As always, I hope that this post finds you well. I have honestly been struggling over the past few days. I had to come to the realization that although I am healed from certain traumas, I will always carry the scar and those scars can be quite tender and can still cause pain, even be reopened when not guarded and protected. I have had to make some decisions regarding those I allow in my personal space this week. It is painful but necessary. There is no way that I can subject myself to anyone who questions the validity of things that I openly shared with them- things that have forever changed me as an individual.
We have all had experiences that were painful, even traumatic. Hearing the stories of so many women who have experienced similar trauma is heartbreaking and it also peels back my own scars, causing me to really seek solace and peace within. In years past, a bottle of liquor was salve, but now I have other means of dealing with my anxieties and pain from all that has happened. It seems every time that I have sought what I needed outside of myself, I have been left feeling more hurt and regret for not only what happened but, for who I would have been if that ugliness had never occurred.
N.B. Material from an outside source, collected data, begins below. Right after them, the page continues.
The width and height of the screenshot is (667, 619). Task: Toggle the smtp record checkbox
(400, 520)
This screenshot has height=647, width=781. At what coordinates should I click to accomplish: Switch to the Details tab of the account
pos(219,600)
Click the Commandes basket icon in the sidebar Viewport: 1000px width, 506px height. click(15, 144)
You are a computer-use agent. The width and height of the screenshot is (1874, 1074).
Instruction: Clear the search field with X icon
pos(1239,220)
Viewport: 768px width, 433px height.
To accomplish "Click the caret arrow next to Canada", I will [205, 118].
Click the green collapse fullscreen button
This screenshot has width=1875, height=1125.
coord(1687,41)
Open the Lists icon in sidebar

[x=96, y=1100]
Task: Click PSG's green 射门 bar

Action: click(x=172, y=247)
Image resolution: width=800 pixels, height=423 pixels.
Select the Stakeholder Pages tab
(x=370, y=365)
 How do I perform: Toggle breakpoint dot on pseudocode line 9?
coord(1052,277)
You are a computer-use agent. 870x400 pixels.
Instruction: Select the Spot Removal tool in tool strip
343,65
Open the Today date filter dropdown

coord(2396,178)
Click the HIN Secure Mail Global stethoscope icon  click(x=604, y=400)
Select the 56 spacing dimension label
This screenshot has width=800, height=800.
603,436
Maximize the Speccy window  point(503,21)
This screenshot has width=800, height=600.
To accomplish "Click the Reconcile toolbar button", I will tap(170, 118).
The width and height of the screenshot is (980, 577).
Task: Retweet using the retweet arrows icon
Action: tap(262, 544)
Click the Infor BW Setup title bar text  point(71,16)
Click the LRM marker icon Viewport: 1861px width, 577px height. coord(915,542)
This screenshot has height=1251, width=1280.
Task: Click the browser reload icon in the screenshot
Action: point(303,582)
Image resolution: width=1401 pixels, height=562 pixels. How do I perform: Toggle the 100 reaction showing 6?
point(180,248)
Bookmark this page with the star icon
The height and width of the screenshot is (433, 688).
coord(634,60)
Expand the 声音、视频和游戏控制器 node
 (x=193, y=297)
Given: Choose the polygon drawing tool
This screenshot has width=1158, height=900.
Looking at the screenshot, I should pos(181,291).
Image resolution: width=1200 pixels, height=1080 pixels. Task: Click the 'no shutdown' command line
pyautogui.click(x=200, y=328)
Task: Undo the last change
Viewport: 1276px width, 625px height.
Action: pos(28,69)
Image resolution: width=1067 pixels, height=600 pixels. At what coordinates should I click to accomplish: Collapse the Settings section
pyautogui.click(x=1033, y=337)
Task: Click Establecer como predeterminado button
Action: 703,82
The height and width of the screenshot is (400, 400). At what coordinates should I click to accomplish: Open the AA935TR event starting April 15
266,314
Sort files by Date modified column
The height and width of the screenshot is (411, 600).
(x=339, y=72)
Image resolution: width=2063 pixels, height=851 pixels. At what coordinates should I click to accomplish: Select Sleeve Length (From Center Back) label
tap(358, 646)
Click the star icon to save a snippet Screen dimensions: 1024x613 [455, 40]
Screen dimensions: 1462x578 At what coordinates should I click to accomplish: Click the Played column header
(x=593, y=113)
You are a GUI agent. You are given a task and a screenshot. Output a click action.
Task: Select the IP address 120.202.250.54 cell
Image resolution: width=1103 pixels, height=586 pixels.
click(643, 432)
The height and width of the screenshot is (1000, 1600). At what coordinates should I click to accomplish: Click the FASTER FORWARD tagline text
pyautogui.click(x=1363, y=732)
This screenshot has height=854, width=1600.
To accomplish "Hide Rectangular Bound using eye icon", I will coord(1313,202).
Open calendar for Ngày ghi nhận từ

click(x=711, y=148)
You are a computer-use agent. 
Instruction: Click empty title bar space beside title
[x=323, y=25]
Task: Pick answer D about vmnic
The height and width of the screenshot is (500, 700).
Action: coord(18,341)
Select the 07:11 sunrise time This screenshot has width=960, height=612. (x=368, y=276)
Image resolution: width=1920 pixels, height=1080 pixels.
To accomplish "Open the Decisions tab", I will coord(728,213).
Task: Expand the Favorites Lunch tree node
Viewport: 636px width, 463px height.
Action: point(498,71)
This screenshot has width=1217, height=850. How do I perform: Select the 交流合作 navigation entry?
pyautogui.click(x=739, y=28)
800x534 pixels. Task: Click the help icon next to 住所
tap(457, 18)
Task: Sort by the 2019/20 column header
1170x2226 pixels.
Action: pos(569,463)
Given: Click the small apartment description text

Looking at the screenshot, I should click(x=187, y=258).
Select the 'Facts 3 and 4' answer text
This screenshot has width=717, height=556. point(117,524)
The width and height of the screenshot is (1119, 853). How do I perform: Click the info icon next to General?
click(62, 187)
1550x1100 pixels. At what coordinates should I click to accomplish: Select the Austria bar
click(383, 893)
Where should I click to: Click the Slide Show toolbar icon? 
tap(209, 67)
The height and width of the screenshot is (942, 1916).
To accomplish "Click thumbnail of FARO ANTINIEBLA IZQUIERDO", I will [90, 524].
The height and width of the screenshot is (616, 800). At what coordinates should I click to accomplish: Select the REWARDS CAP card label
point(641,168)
I know that this year holds much promise but, there will also be strife. I am already feeling it and it is not comfortable. But, I also understand that space must be created in order to make room for all that is to come. I have felt that I was on the brink of something big for the past few months so, I am being patient until it comes to fruition. I also am going to make even more efforts to be of assistance to all the black girls and women who have suffered or continue to suffer because of what was done to them. The world can blame them and shame them but, I will uplift them, love them, encourage them, and enlighten them.
I have been fortunate enough to have the courage to speak, to share, to write, to do about things that a lot of people would not dare to. I used to see my life as one big tumult- a never-ending story line of tragedy and pain. But, not now. I see my life as a testament to a spirit that refuses to give up or give in. My life is decorated with times of near death, almost this, and wouldn’t have that. In this society , I have been labeled almost every stereotype that is- the child born out of wedlock, the welfare child, the teenage mom, the battered wife, the rape victim, and so on. But, I am a creator and the author of my life. I am a woman, an overcomer, a survivor, a conqueror, a writer, a poet, a spiritual guide, an oracle, a teacher, a leader, a mother, and so much more. And I am just getting started.